Architecture:          x86_64
CPU op-mode(s):        32-bit, 64-bit
Byte Order:            Little Endian
CPU(s):                88
On-line CPU(s) list:   0-87
Thread(s) per core:    2
Core(s) per socket:    22
Socket(s):             2
NUMA node(s):          2
Vendor ID:             GenuineIntel
CPU family:            6
Model:                 79
Model name:            Intel(R) Xeon(R) CPU E5-2699 v4 @ 2.20GHz
Stepping:              1
CPU MHz:               2800.617
BogoMIPS:              4410.78
Virtualization:        VT-x
L1d cache:             32K
L1i cache:             32K
L2 cache:              256K
L3 cache:              56320K
NUMA node0 CPU(s):     0,2,4,6,8,10,12,14,16,18,20,22,24,26,28,30,32,34,36,38,40,42,44,46,48,50,52,54,56,58,60,62,64,66,68,70,72,74,76,78,80,82,84,86
NUMA node1 CPU(s):     1,3,5,7,9,11,13,15,17,19,21,23,25,27,29,31,33,35,37,39,41,43,45,47,49,51,53,55,57,59,61,63,65,67,69,71,73,75,77,79,81,83,85,87

Here are the results.

Default ITK:

>compute_thread_cost(88)
1 Thread: 7.9870223999e-05
88 Threads: 0.00240182876587
Cost per thread: 2.66891786422e-05 (seconds)

rewriting-thread-pool:

>compute_thread_cost(88)
1 Thread: 7.60555267334e-05
88 Threads: 0.000521183013916
Cost per thread: 5.11640789865e-06 (seconds)

TheReturnOfOpenMP:

>compute_thread_cost(88)
1 Thread: 7.79628753662e-05
88 Threads: 0.000182867050171
Cost per thread: 1.2057951127e-06 (seconds)

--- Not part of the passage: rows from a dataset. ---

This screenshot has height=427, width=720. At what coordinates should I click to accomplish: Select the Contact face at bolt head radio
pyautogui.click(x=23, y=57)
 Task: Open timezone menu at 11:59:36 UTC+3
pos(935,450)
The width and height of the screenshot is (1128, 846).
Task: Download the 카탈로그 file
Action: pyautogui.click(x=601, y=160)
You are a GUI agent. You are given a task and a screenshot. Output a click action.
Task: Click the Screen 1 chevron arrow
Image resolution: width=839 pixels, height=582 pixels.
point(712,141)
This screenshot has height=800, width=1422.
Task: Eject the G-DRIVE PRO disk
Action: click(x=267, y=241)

To summarize these results: the rewriting-thread-pool topic has a 5.2X speed up for spawning thread, and the TheReturnOfOpenMP topic as a 22X speedup.

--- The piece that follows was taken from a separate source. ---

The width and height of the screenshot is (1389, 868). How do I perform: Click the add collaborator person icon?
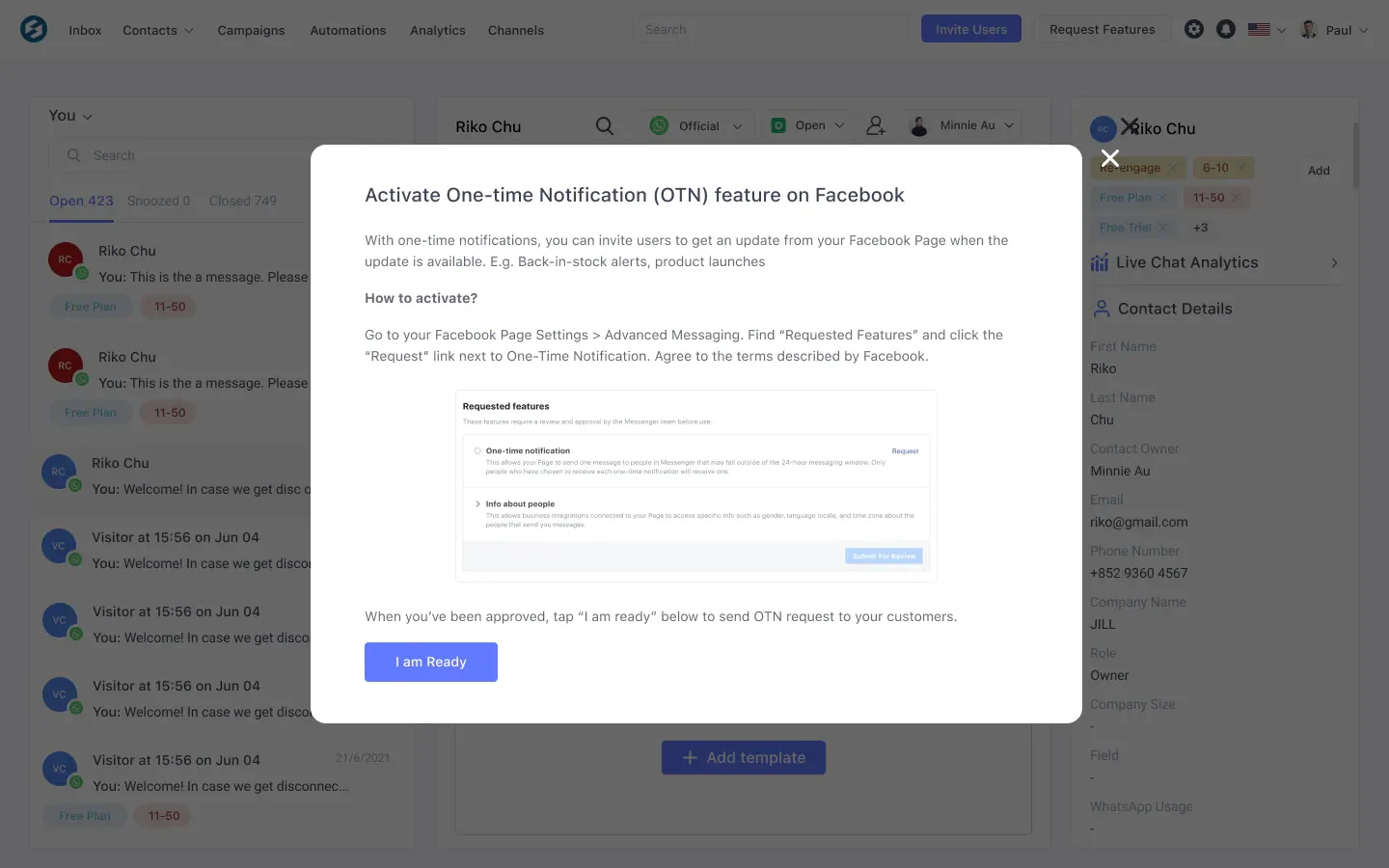(x=876, y=124)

Re-running the test code has a bit (~20% with occasional outlier) of variability. The results are quite similar with spawning a smaller number of threads. So this type of testing can be done on a smaller system too.

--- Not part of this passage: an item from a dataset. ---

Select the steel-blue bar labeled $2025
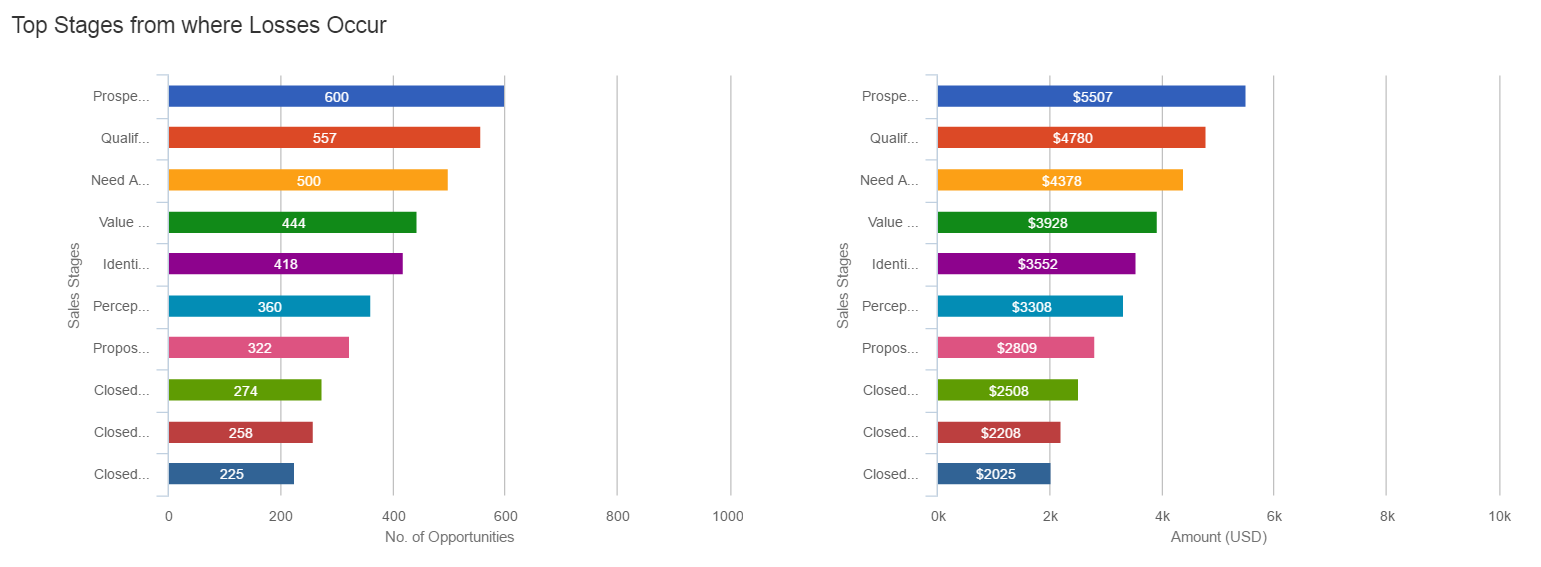 point(994,474)
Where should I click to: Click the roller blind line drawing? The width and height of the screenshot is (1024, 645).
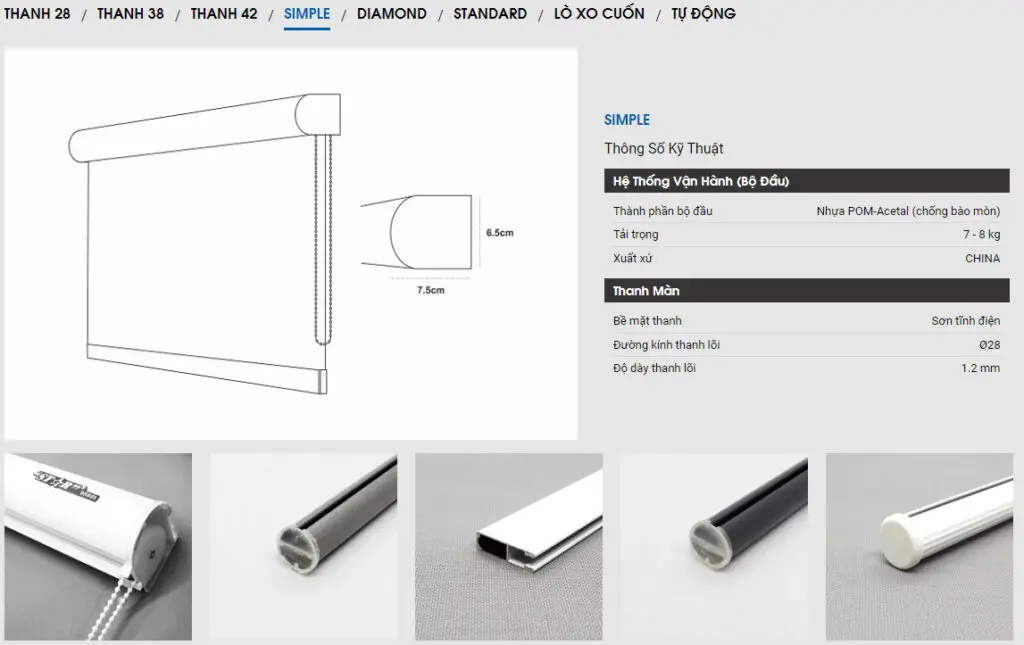coord(204,244)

So if you are using 100 filters per second with 100 threads each, the thread overhead will take 1% to 26% of the time. That is a lot of filters and threads to encounter this potential bottle neck, however we need to know the current usage and expectation for the number of filters and threads to run per second.